**TRY IT**
A verbatim copy of the lines from the one with "at the bottom" through the final line below is required; print it and nothing else.

[Dataset entries]
*** Begin section ***
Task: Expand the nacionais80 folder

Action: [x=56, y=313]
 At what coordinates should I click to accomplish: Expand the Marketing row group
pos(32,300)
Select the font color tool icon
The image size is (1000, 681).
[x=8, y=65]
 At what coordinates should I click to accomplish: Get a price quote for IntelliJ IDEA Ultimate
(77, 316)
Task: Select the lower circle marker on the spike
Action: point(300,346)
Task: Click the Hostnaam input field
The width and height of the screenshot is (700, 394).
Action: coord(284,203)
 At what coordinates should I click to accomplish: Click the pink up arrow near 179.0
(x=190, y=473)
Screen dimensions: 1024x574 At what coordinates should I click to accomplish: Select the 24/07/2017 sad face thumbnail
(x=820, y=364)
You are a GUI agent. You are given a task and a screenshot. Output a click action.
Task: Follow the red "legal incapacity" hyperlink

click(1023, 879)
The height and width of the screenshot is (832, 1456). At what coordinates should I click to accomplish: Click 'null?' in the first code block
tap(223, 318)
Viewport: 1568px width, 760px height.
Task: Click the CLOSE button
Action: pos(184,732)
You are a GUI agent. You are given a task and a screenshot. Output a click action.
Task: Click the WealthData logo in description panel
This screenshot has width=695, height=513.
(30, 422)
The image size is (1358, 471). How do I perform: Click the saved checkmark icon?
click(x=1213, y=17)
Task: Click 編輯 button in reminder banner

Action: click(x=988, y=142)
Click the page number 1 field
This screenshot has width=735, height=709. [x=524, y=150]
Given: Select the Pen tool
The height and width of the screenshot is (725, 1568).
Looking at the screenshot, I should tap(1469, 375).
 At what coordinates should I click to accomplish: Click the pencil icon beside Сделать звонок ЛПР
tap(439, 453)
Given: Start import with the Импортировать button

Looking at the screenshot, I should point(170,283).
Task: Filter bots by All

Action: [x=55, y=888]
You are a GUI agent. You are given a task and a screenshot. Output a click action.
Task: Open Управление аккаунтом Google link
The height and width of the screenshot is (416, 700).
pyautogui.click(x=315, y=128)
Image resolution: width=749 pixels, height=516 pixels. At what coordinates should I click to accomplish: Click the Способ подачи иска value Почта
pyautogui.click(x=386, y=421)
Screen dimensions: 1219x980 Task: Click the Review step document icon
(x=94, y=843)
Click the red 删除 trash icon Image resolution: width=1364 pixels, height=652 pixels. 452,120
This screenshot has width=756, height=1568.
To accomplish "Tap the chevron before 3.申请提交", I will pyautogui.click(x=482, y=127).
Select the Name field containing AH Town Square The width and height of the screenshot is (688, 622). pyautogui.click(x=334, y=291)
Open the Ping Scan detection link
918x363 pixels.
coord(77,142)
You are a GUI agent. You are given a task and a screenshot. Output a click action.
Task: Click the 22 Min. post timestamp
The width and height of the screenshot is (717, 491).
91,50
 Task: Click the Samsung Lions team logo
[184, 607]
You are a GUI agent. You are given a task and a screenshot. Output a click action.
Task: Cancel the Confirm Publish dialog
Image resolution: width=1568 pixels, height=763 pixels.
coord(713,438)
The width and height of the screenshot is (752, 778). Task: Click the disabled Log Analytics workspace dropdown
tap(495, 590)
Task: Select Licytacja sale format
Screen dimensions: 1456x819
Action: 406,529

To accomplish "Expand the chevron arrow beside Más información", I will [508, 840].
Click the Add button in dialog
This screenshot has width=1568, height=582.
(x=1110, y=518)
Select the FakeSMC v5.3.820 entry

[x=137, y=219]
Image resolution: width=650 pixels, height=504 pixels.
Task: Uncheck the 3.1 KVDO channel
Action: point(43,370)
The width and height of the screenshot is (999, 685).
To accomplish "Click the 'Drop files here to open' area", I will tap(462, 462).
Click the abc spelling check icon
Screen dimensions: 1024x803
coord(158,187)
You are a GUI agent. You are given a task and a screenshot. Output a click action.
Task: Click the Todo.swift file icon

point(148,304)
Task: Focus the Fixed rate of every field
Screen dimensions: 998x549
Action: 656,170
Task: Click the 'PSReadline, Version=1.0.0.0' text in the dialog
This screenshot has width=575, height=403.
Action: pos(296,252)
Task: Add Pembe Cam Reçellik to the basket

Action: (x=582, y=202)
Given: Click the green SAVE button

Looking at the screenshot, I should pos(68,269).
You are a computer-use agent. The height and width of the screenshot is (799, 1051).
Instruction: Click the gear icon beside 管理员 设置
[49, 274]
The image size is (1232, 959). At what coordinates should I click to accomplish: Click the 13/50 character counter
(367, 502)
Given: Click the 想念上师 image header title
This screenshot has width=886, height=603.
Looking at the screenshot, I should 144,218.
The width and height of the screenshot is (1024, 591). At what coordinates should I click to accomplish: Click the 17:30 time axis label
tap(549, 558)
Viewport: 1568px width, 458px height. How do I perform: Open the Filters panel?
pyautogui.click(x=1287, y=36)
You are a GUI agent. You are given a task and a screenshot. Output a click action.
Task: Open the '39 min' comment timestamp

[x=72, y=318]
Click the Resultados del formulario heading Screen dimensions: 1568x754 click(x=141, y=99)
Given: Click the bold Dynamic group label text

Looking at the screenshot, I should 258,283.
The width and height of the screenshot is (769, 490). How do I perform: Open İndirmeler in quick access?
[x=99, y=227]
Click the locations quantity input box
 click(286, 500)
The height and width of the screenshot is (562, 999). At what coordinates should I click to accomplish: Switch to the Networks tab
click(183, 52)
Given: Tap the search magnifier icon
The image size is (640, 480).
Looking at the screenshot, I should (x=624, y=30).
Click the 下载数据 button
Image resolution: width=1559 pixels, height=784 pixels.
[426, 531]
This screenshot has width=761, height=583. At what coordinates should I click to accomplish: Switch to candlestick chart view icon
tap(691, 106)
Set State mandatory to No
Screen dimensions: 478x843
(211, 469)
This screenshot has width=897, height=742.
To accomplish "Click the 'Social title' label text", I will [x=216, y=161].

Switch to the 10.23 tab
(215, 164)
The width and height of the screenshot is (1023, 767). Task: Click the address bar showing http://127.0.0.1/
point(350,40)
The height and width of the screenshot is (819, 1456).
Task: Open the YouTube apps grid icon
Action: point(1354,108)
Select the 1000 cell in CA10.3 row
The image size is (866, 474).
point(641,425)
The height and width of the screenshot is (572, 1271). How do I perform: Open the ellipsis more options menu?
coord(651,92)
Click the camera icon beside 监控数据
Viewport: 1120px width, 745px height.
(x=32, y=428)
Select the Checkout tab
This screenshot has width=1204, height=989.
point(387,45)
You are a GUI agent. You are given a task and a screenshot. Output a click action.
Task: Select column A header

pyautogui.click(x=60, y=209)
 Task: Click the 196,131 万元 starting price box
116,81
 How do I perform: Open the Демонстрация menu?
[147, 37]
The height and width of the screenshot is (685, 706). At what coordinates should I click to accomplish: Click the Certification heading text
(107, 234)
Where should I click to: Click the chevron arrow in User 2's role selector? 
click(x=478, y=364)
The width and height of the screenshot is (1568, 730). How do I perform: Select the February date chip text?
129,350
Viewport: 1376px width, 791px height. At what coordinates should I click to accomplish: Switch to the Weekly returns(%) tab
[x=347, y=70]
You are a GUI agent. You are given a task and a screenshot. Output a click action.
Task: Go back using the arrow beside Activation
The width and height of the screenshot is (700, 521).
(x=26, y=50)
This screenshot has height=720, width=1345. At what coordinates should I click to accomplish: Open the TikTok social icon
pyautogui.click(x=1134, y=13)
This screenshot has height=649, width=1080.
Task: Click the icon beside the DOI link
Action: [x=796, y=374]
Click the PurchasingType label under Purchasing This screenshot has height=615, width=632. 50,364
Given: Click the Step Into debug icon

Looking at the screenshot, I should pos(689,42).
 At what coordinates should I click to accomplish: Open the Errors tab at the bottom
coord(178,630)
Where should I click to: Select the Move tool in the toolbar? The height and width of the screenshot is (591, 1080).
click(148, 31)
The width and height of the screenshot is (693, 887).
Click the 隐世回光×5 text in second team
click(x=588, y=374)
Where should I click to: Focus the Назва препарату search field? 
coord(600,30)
*** End section ***
**ANSWER SPACE**
 At what coordinates should I click to accomplish: Open the Errors tab at the bottom
coord(178,630)
Where should I click to: Select the Move tool in the toolbar? The height and width of the screenshot is (591, 1080).
click(148, 31)
The width and height of the screenshot is (693, 887).
Click the 隐世回光×5 text in second team
click(x=588, y=374)
Where should I click to: Focus the Назва препарату search field? 
coord(600,30)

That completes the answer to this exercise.